Comment Re:Tritium Mines (Score 1) 251

You evidently don't know how big the Moon is, or how much momentum is in its orbit around the Earth. Indeed, the Moon doesn't quite orbit the Earth, but rather the Moon and the Earth orbit one another around a center quite a ways away from the Earth's center. Or you just don't know how much energy can be produced by a nuke plant - a very tiny amount compared to what's needed to push the Moon out of orbit into the Earth in any appreciable amount of time.

But if you want to keep carrying on about some fact free paranoia, that's your business. Lunacy, but your business.

Comment Re:We are our own problem. (Score 1) 757

There is a difference between observing users and listening to users. The way to do usability testing is to watch lots of users work with the product and pay attention to the most common problems they have, but not necessarily to listen to what they say. If they say "I don't understand feature X", then fine. If they say "You know what would make this better, you should add feature Y", then you should probably ignore them. Users know what they hate, and they sometimes know what they don't understand, but they hardly every know how to design good software.

TFA is absolutely correct that the developer should watch and stay quiet during the process. (If you've ever been a developer in this situation, you know how incredibly painful and incredibly useful it is.) But the goal of the testing process isn't for the user to give you solutions, it is for the user to shine a spotlight on the problems.
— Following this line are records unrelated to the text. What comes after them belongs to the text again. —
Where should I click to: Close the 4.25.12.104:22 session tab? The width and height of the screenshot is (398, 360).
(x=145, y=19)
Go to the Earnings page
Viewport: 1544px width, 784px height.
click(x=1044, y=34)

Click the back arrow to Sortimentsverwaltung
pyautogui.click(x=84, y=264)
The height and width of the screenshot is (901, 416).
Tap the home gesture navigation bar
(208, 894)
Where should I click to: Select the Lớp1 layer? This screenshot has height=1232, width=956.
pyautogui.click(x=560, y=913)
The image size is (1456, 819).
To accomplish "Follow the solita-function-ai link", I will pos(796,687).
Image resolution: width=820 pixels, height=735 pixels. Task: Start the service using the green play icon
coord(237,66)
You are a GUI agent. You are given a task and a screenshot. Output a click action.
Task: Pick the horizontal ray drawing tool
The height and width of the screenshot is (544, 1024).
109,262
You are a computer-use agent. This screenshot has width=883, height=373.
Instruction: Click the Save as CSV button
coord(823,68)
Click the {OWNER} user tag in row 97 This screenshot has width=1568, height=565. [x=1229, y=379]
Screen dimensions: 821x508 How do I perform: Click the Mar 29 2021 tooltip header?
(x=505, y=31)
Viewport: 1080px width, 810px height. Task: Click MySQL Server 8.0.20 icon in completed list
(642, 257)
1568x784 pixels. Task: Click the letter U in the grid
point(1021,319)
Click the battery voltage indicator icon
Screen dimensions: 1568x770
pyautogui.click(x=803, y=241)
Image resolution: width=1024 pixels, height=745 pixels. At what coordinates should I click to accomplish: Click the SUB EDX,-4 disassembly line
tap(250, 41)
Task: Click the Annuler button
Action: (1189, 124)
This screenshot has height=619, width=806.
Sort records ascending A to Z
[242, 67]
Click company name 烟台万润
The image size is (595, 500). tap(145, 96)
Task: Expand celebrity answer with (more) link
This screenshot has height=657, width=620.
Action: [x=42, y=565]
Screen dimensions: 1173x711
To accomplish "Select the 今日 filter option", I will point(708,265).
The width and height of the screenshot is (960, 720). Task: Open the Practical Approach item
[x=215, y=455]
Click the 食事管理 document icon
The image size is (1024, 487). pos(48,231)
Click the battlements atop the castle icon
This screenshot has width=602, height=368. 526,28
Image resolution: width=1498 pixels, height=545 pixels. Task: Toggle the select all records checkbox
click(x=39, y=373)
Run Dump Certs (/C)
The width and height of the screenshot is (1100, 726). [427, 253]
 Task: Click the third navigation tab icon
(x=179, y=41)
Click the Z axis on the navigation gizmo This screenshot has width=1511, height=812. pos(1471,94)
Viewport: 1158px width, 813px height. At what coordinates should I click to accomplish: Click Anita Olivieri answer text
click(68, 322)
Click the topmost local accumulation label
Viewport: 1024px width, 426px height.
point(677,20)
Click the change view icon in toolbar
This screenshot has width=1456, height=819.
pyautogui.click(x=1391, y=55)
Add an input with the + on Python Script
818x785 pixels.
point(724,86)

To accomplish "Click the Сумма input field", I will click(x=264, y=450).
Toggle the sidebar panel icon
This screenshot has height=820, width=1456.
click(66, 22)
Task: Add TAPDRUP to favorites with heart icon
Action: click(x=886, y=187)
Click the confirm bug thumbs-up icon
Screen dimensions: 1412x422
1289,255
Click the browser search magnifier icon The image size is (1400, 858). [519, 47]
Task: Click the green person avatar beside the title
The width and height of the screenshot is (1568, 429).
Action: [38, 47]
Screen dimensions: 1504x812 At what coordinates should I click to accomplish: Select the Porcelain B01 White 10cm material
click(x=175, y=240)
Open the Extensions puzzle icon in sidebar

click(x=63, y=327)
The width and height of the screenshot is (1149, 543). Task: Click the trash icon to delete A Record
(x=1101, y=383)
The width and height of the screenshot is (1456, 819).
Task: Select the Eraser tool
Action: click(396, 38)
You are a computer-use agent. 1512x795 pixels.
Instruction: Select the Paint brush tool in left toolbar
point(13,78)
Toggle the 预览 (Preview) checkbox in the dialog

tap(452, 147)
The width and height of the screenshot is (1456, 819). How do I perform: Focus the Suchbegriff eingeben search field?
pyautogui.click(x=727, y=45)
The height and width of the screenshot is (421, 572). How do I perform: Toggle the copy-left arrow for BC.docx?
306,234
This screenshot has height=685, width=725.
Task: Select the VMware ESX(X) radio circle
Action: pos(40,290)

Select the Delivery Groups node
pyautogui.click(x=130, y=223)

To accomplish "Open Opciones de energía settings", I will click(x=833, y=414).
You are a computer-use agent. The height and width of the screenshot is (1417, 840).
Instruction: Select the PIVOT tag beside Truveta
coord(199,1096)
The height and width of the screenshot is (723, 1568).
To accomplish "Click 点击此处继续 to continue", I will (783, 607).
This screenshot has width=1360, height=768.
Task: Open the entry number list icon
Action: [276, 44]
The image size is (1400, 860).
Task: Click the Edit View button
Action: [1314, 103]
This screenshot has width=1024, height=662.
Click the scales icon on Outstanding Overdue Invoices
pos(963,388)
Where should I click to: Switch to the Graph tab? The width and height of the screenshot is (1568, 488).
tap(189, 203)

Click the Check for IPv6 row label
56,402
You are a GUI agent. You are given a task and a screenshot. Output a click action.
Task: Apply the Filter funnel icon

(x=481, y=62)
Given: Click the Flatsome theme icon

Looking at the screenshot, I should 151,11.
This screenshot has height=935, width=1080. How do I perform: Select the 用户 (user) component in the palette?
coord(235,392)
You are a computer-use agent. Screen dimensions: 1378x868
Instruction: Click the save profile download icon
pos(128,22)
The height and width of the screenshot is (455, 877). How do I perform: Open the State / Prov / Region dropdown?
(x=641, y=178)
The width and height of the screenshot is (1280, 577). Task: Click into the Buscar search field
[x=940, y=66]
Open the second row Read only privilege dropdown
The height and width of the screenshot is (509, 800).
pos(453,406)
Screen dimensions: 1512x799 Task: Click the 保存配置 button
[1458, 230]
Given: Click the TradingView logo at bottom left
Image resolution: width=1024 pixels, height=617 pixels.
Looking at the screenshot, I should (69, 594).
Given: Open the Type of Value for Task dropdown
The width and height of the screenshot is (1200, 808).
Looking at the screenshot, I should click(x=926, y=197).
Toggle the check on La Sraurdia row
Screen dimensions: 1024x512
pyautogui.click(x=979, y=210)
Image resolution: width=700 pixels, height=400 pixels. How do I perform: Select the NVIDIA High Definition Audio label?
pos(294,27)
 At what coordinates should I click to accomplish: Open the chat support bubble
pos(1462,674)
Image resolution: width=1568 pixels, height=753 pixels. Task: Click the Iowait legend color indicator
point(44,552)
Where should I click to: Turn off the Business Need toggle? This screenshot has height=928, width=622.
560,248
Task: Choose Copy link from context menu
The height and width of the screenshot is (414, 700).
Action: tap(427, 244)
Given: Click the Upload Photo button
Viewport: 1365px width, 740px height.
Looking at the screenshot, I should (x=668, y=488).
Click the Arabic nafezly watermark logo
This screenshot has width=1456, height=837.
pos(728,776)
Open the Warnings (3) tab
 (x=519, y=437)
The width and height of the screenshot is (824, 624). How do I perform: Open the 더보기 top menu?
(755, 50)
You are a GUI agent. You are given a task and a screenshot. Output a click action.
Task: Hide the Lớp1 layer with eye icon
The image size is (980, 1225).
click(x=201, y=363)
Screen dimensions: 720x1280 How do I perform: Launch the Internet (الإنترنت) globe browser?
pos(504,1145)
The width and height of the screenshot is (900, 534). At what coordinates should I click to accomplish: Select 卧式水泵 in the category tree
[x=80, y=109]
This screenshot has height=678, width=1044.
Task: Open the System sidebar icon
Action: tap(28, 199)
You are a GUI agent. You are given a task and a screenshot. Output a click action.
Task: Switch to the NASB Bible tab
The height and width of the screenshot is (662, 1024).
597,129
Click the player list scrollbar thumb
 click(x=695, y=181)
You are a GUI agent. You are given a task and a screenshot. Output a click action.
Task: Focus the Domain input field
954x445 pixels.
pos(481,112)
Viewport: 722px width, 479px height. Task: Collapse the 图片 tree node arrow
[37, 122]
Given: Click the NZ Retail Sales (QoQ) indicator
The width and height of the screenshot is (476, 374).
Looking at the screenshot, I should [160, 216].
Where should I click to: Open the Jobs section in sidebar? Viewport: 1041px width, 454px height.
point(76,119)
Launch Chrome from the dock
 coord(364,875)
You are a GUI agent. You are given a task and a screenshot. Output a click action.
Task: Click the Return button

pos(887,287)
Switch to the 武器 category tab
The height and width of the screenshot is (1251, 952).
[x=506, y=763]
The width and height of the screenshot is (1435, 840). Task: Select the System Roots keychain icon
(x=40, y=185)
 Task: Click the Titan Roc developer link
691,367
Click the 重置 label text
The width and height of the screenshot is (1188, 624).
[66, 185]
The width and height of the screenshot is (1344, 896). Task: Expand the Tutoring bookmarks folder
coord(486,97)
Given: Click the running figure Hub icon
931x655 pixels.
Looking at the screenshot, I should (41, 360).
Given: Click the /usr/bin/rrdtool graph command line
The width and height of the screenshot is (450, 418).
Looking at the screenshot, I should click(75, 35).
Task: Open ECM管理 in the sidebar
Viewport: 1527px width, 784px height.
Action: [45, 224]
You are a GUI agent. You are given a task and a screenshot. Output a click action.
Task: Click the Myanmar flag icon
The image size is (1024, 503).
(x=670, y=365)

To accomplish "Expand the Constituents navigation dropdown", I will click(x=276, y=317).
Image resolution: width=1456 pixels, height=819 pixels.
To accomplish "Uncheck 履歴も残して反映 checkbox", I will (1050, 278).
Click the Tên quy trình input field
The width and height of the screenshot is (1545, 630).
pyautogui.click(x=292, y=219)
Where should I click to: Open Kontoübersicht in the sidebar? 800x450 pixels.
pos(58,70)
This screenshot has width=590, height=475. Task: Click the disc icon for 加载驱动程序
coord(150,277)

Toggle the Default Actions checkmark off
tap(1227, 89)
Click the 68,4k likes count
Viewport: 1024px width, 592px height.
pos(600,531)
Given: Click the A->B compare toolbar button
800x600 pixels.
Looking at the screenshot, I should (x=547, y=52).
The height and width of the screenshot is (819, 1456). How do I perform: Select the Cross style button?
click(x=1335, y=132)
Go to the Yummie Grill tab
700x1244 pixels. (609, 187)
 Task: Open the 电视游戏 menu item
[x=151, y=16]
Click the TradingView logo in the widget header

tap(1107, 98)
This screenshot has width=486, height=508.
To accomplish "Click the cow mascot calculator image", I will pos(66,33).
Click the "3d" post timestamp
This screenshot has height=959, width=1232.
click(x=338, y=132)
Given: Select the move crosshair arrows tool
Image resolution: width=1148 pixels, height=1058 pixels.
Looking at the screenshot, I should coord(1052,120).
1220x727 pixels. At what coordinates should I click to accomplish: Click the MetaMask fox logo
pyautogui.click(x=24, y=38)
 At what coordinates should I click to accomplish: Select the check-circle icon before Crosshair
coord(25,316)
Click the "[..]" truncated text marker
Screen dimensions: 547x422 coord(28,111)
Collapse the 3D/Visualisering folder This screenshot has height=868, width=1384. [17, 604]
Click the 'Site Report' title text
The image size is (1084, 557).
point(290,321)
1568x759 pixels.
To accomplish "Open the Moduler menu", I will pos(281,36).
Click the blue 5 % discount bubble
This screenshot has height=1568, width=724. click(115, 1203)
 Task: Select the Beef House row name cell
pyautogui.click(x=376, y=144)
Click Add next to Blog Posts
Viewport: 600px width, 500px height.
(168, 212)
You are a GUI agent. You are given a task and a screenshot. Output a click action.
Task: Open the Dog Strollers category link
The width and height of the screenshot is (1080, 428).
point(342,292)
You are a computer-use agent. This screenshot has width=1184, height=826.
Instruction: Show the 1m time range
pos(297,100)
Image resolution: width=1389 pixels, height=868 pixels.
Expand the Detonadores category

Once the problems are clearly understood, the developers (and designers) have to go back to work to figure out solutions.

Comment Re:Buy a Pre (Score 2, Interesting) 684

T-Mobile eventually intentionally put a stop to unsigned clients

Rubbish. I don't know what you're doing wrong, but I use an AT&T-branded Blackberry 8310 with my T-mobile account. T-mobile doesn't have a 8310, so I can assure you that T-mobile not only allows "unsigned clients" (whatever the fuck that means; unlocked? different vendor-id?), but their telephone support helped me do it.